[[ Input material open ]]
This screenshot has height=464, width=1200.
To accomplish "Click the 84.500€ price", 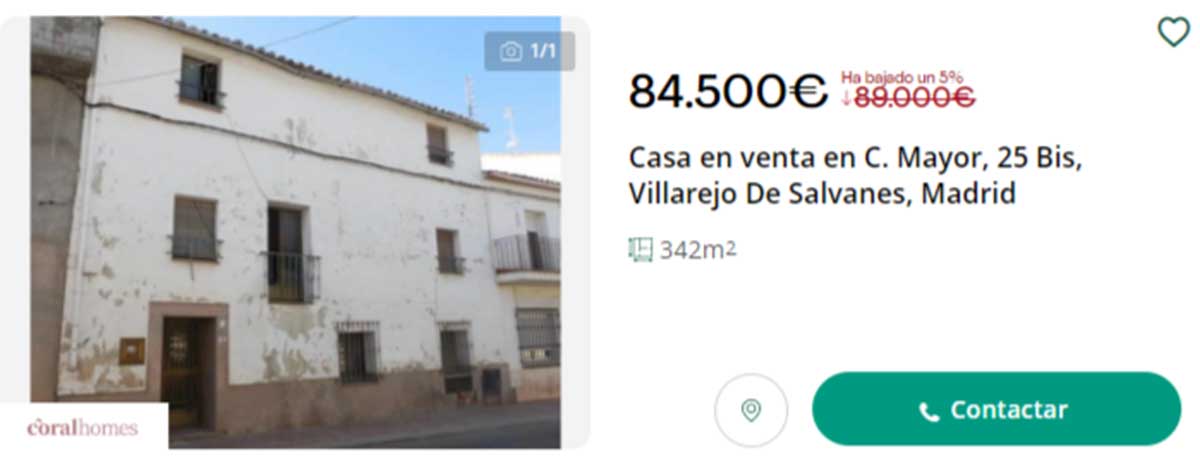I will point(728,92).
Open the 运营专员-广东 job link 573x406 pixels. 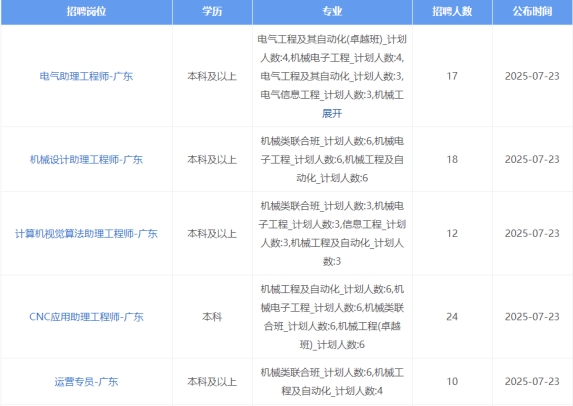[86, 382]
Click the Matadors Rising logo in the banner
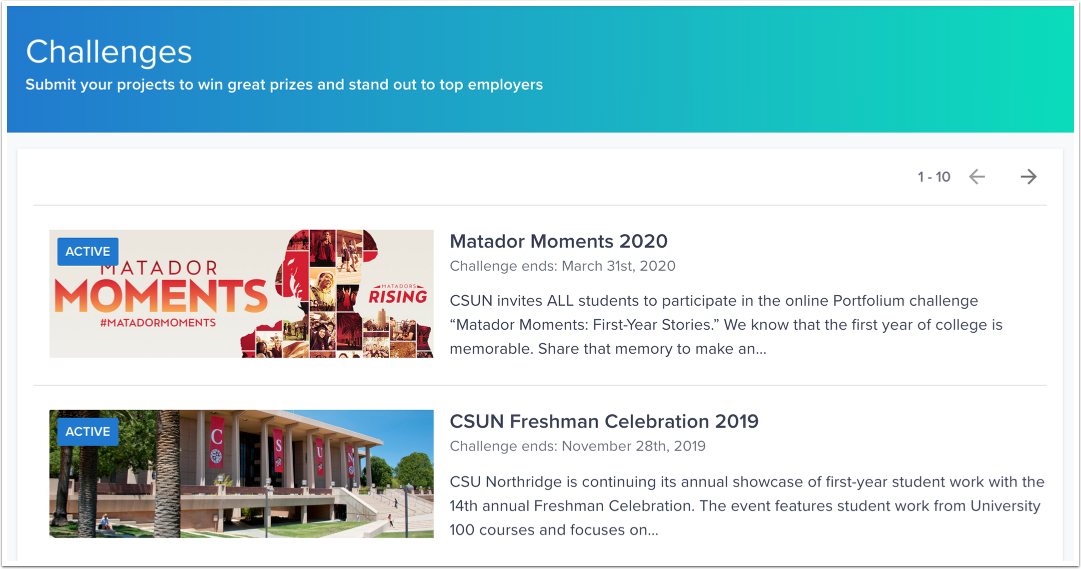Image resolution: width=1081 pixels, height=569 pixels. (397, 293)
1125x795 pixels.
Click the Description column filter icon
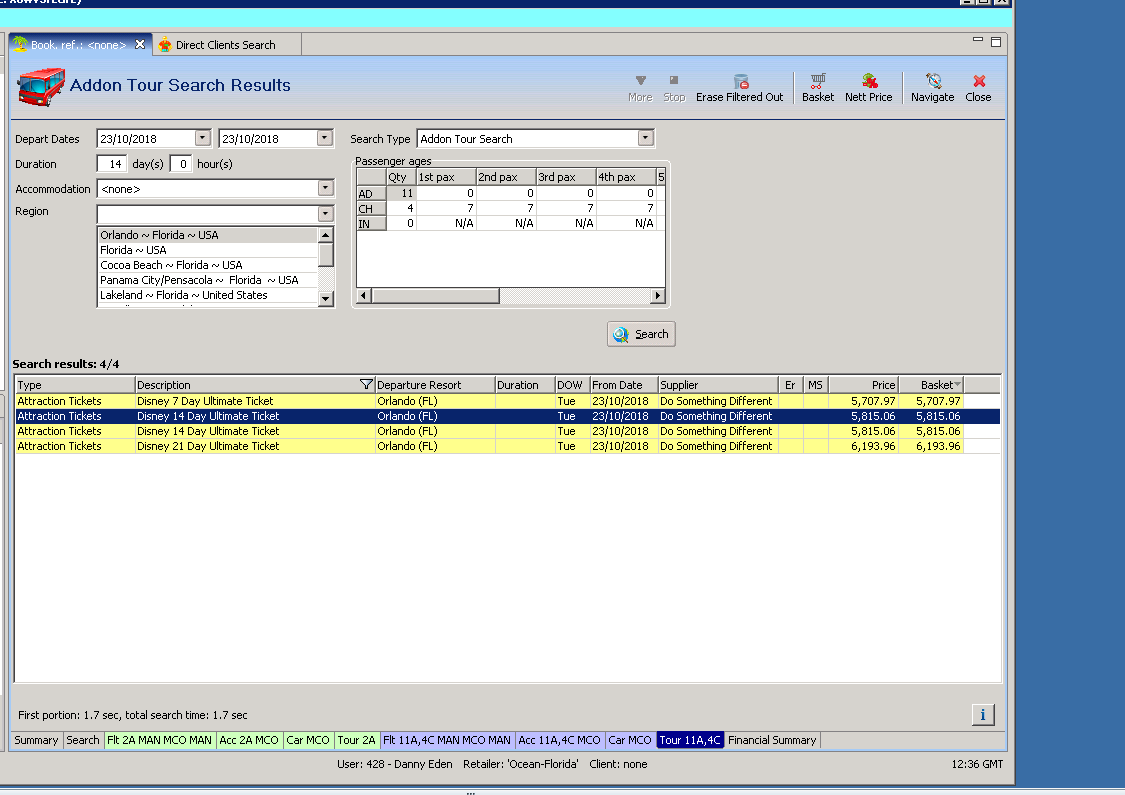click(x=366, y=385)
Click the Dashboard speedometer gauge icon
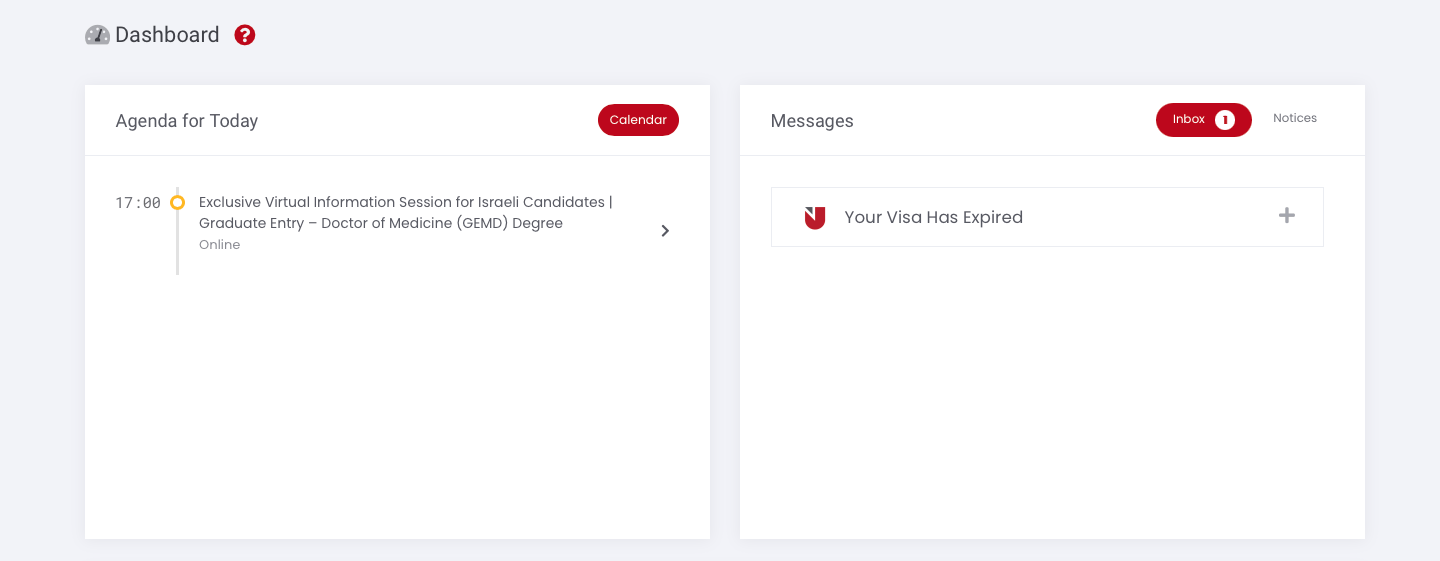 click(97, 35)
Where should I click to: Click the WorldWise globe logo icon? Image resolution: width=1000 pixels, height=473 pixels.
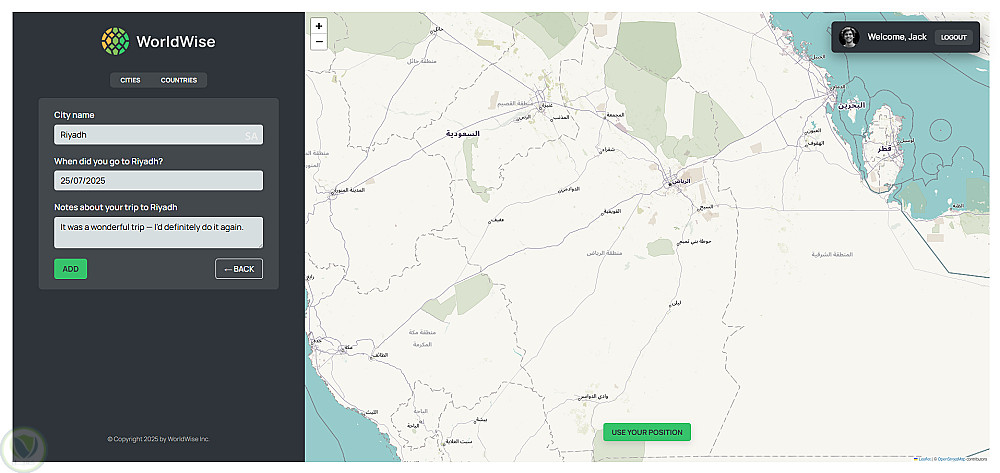[x=115, y=41]
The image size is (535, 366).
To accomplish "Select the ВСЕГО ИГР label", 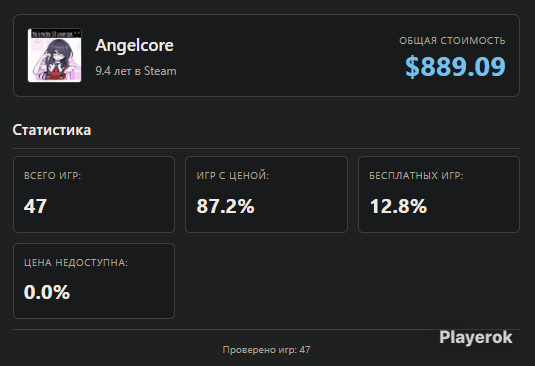I will [x=53, y=175].
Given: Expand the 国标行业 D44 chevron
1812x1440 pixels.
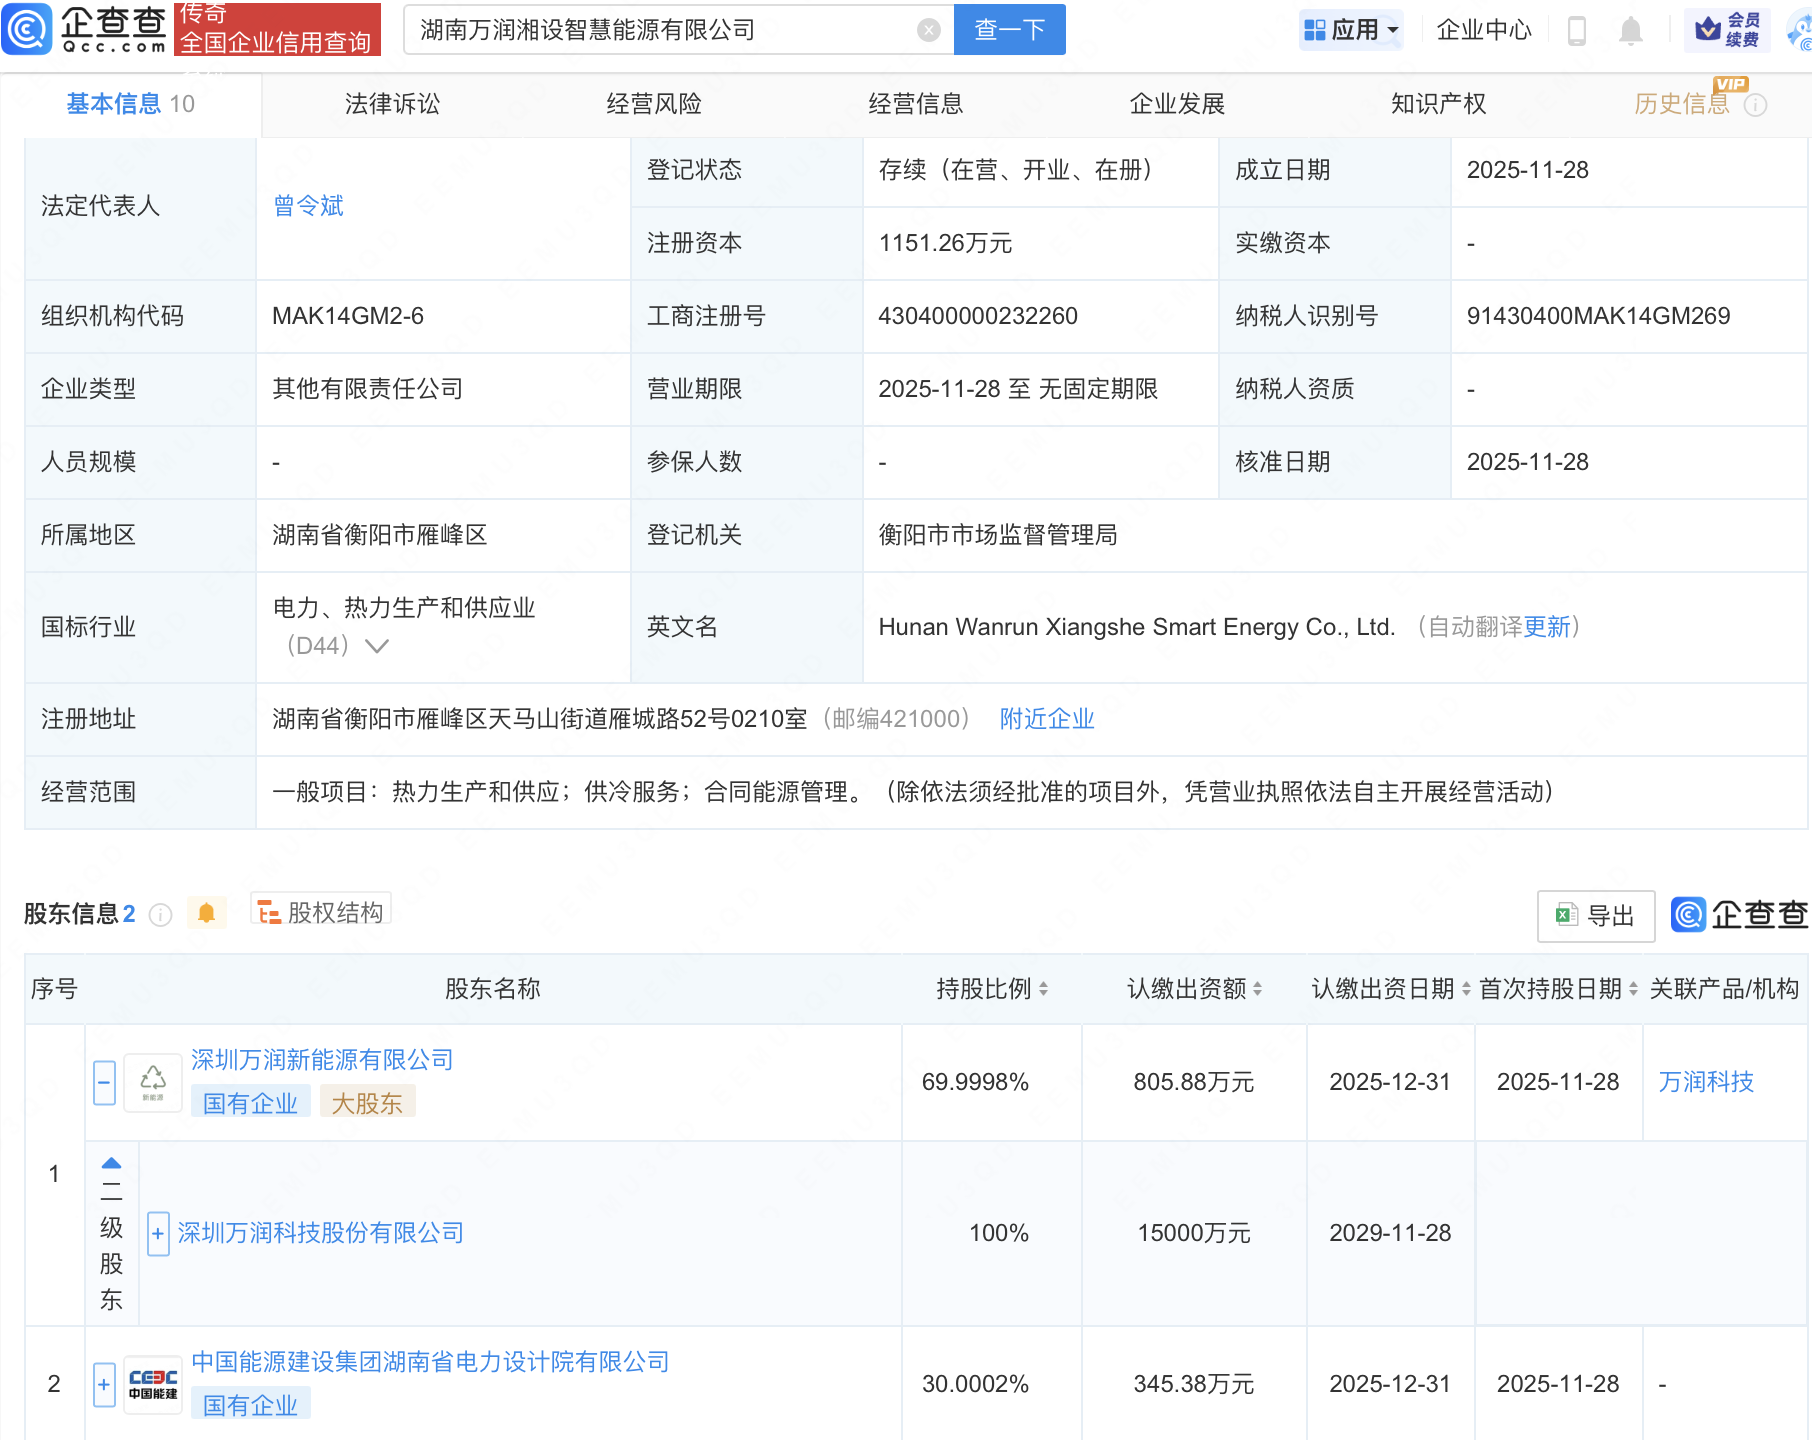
[[ Input material closed ]]
● **Your instructions**:
Give back, word for word, the lines from the one containing "Given: Expand the 国标行业 D44 chevron" through the last line of the listing above; include both ends and exclude the pictures.

● **Output**:
Given: Expand the 国标行业 D44 chevron
1812x1440 pixels.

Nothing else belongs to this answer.